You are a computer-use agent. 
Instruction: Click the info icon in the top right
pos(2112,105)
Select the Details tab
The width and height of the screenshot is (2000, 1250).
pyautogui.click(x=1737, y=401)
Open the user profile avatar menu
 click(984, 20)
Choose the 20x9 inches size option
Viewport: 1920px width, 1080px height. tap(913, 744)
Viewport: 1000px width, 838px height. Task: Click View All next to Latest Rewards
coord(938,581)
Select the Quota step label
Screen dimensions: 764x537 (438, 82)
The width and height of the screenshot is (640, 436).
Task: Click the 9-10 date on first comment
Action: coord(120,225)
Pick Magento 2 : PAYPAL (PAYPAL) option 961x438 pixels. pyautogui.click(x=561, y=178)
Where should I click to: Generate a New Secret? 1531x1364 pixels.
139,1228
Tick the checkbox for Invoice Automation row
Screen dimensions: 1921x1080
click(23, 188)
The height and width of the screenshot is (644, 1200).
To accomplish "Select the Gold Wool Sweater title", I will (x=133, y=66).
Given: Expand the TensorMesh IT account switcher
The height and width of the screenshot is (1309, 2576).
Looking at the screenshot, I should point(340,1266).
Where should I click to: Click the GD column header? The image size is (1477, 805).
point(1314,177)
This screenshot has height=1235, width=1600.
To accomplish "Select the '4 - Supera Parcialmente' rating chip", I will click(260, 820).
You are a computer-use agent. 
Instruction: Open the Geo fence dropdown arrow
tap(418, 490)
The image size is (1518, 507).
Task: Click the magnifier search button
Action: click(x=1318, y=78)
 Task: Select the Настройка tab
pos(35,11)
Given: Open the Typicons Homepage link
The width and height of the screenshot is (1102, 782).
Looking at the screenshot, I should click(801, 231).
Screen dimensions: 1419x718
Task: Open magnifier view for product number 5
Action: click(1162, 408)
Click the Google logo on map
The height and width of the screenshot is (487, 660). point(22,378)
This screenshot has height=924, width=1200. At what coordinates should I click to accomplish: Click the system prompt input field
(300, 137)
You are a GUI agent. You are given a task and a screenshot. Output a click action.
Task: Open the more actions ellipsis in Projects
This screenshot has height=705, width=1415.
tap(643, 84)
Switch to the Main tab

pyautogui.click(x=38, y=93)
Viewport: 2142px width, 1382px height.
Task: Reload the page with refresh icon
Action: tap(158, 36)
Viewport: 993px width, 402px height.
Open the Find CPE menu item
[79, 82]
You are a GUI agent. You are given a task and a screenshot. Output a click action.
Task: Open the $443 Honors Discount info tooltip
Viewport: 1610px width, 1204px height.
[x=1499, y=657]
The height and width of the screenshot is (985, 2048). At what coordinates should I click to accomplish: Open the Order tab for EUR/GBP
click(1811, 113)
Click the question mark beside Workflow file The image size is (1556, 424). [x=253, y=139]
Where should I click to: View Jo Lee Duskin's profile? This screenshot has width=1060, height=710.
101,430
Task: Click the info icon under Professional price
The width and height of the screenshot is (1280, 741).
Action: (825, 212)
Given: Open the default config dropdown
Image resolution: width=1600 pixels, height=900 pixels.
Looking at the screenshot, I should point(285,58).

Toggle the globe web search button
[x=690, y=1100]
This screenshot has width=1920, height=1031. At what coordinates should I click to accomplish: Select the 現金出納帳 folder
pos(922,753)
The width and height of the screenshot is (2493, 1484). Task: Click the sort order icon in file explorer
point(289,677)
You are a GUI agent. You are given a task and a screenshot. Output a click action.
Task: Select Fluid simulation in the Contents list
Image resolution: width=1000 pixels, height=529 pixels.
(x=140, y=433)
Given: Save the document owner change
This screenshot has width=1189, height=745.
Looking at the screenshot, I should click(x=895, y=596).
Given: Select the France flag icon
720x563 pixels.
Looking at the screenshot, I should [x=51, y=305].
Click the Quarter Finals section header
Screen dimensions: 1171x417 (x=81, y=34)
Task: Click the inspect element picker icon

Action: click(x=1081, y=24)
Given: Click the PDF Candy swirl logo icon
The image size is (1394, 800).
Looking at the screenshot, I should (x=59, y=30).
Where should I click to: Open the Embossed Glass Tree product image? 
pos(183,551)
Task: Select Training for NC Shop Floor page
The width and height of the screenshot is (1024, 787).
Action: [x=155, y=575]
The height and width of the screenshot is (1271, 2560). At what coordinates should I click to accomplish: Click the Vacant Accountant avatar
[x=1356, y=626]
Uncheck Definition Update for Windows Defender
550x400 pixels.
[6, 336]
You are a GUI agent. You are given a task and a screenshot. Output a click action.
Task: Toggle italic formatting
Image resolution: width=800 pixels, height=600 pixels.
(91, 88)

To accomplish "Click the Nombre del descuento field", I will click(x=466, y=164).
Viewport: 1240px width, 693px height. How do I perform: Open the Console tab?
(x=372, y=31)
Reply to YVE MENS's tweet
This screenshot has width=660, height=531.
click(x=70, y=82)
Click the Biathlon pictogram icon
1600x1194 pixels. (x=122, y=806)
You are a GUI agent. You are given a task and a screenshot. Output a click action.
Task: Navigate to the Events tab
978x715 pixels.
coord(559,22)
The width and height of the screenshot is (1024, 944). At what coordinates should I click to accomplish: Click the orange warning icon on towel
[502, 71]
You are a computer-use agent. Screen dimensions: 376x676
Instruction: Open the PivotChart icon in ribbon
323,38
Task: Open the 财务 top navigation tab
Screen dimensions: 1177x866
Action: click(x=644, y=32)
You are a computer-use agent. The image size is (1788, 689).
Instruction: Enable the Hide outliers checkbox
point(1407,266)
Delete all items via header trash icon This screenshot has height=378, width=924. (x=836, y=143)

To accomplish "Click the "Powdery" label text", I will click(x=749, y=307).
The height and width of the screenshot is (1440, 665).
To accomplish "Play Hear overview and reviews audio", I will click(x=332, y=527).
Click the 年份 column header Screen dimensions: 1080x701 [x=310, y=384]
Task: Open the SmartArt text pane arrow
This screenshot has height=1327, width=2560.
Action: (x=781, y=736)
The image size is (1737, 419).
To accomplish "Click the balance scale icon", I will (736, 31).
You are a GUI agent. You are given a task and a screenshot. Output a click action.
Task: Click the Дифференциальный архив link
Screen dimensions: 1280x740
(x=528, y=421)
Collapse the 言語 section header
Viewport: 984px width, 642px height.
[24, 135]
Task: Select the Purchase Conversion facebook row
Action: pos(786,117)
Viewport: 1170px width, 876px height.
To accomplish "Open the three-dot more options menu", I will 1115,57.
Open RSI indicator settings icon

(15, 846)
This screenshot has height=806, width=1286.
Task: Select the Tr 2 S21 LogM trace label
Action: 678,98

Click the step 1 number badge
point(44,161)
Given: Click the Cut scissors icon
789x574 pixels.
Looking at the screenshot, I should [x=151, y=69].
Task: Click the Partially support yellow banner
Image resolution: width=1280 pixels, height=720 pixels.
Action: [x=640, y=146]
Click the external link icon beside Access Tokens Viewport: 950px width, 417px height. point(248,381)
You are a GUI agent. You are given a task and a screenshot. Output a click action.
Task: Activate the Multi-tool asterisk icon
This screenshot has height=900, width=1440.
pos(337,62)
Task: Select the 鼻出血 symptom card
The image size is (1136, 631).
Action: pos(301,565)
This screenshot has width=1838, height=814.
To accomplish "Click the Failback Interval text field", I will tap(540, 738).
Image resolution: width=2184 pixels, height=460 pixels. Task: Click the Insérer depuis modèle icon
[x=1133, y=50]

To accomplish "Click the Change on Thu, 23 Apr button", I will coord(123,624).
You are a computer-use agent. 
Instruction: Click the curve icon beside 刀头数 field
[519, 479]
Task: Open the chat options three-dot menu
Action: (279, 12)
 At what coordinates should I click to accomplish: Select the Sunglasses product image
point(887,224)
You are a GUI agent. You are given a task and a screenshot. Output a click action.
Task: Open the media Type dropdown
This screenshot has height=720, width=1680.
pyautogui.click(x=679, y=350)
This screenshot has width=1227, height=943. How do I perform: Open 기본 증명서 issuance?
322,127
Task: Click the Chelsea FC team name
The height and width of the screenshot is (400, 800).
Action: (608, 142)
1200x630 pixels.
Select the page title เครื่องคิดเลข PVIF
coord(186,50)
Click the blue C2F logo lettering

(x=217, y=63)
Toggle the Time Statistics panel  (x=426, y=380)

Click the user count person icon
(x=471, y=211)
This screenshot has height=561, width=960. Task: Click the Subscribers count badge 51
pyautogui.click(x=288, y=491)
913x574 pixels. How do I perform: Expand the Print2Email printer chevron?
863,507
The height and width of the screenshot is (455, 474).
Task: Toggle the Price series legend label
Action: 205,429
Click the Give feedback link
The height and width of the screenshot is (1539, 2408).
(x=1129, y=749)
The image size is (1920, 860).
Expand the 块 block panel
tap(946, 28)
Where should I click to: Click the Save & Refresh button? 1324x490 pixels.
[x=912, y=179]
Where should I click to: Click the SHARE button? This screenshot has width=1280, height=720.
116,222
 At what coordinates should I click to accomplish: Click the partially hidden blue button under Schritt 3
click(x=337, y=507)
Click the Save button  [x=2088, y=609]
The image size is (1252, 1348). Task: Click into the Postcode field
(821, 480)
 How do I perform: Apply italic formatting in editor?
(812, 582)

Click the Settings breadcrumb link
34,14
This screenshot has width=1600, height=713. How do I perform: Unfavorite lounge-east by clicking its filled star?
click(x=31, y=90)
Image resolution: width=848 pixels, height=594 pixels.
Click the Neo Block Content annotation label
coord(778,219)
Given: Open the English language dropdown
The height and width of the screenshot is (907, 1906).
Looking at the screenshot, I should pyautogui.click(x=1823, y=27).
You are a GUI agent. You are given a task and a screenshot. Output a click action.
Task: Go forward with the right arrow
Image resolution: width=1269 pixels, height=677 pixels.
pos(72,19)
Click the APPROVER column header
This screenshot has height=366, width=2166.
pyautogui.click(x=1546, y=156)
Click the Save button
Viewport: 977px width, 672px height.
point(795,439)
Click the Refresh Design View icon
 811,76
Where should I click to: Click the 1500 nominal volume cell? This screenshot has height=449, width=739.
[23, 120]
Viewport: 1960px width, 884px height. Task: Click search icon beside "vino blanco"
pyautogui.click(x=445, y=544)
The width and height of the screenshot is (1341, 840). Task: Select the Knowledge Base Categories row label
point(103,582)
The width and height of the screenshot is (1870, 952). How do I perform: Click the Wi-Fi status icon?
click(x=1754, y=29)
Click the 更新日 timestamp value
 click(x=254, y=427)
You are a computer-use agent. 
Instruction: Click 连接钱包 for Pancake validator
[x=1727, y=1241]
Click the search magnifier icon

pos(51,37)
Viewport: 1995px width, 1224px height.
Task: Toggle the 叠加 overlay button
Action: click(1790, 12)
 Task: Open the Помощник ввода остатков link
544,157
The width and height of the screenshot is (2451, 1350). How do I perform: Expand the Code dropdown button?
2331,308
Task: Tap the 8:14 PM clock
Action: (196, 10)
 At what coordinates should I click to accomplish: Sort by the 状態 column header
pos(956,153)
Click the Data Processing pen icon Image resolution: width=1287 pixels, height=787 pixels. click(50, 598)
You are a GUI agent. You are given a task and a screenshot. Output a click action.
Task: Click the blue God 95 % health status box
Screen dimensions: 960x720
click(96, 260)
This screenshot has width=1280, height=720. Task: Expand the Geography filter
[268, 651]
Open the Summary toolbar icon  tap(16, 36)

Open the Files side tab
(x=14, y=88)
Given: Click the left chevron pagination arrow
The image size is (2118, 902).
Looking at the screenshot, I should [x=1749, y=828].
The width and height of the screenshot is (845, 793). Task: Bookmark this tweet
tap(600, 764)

*WHAT YOU SHOULD DO:*
Reproduce verbatim the lines of the data above, from the line with "Where should I click to: Click the 1500" to the line with "point(103,582)", both included.

*RESPONSE TO THIS TASK:*
Where should I click to: Click the 1500 nominal volume cell? This screenshot has height=449, width=739.
[23, 120]
Viewport: 1960px width, 884px height. Task: Click search icon beside "vino blanco"
pyautogui.click(x=445, y=544)
The width and height of the screenshot is (1341, 840). Task: Select the Knowledge Base Categories row label
point(103,582)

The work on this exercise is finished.